▶ WHAT THE TASK ASKS: Lines from the one containing "This screenshot has height=368, width=654." through the last line of the data are to be returned exactly, both ends included, minus any pictures.

LISTED RECORDS Start Marker

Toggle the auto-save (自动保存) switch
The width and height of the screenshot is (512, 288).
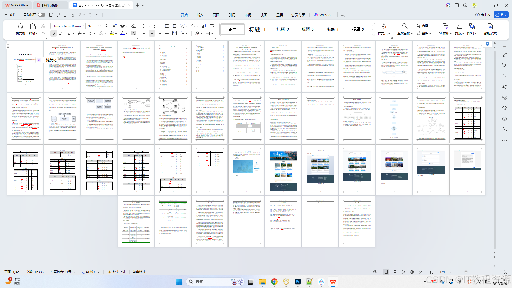(x=41, y=15)
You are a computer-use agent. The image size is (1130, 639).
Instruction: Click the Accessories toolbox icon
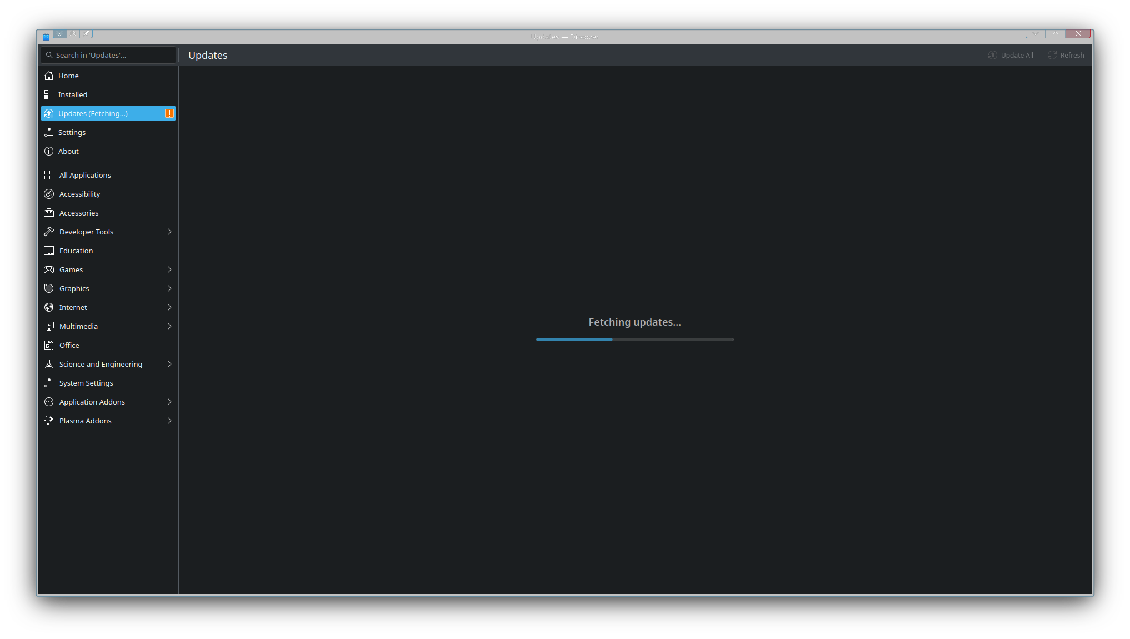[x=49, y=213]
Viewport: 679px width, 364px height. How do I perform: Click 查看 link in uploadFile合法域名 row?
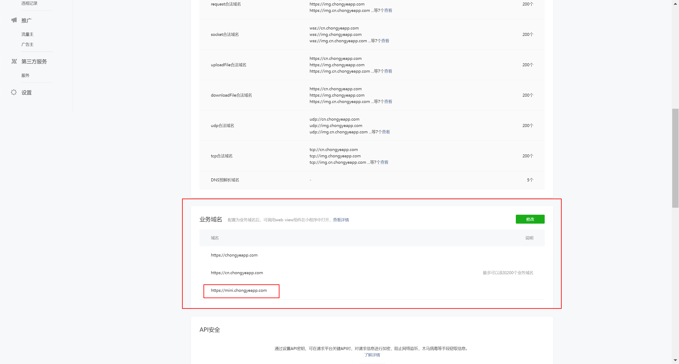pos(388,71)
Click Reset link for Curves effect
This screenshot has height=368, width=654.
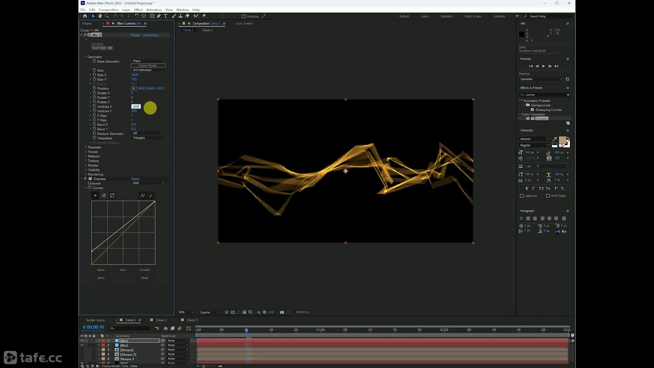pyautogui.click(x=135, y=179)
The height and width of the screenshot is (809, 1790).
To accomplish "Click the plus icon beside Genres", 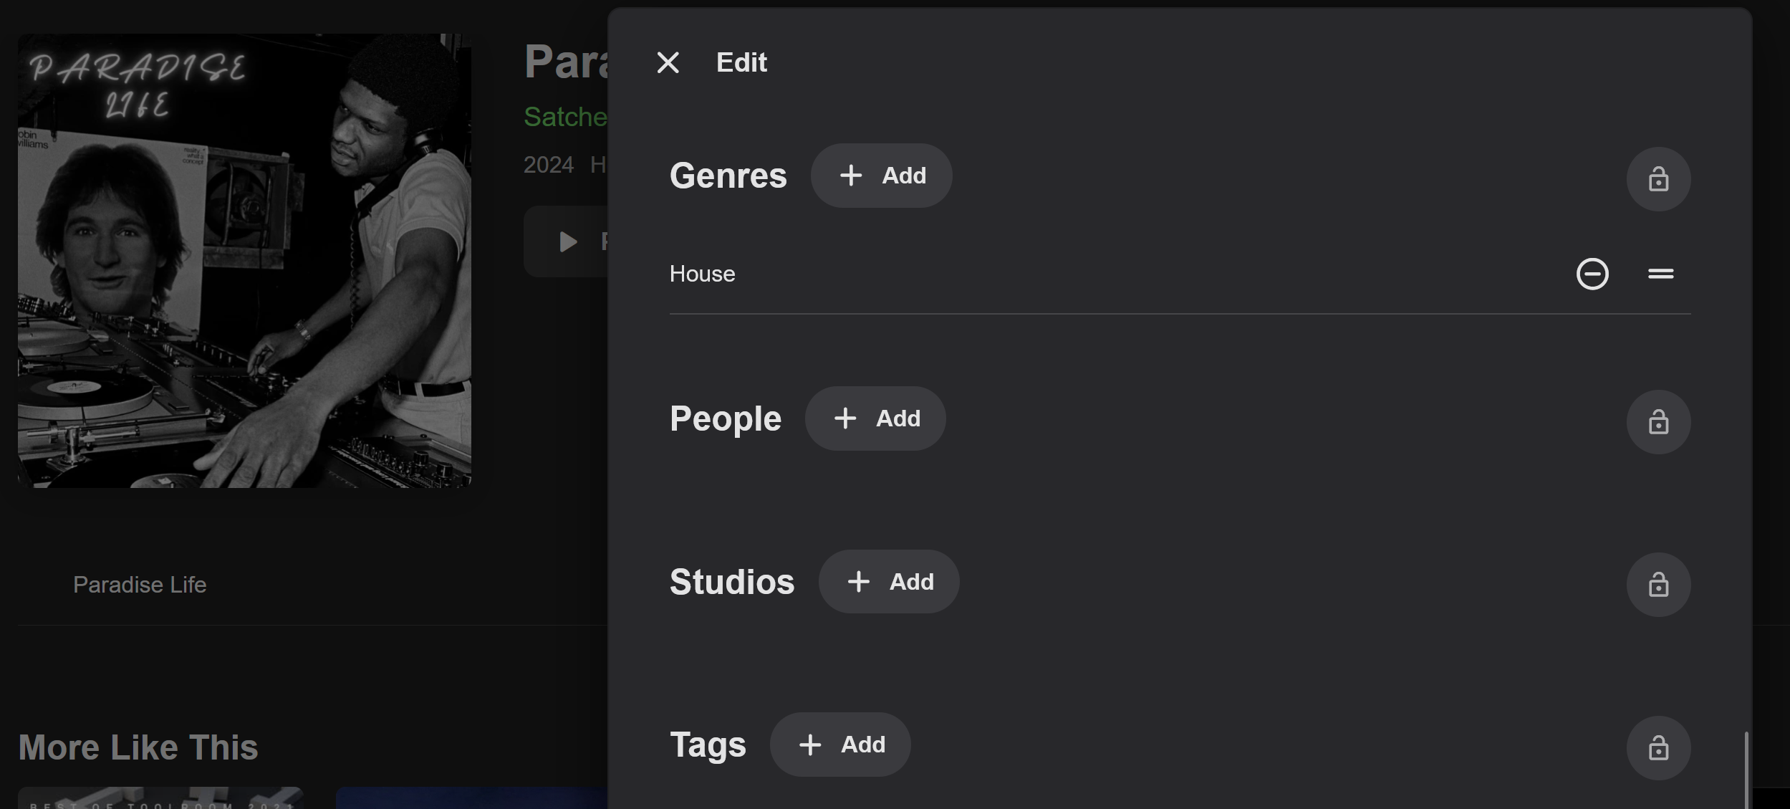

LISTED RECORDS End Marker

▶ SOLUTION:
This screenshot has height=368, width=654.
pyautogui.click(x=135, y=179)
The height and width of the screenshot is (809, 1790).
To accomplish "Click the plus icon beside Genres", 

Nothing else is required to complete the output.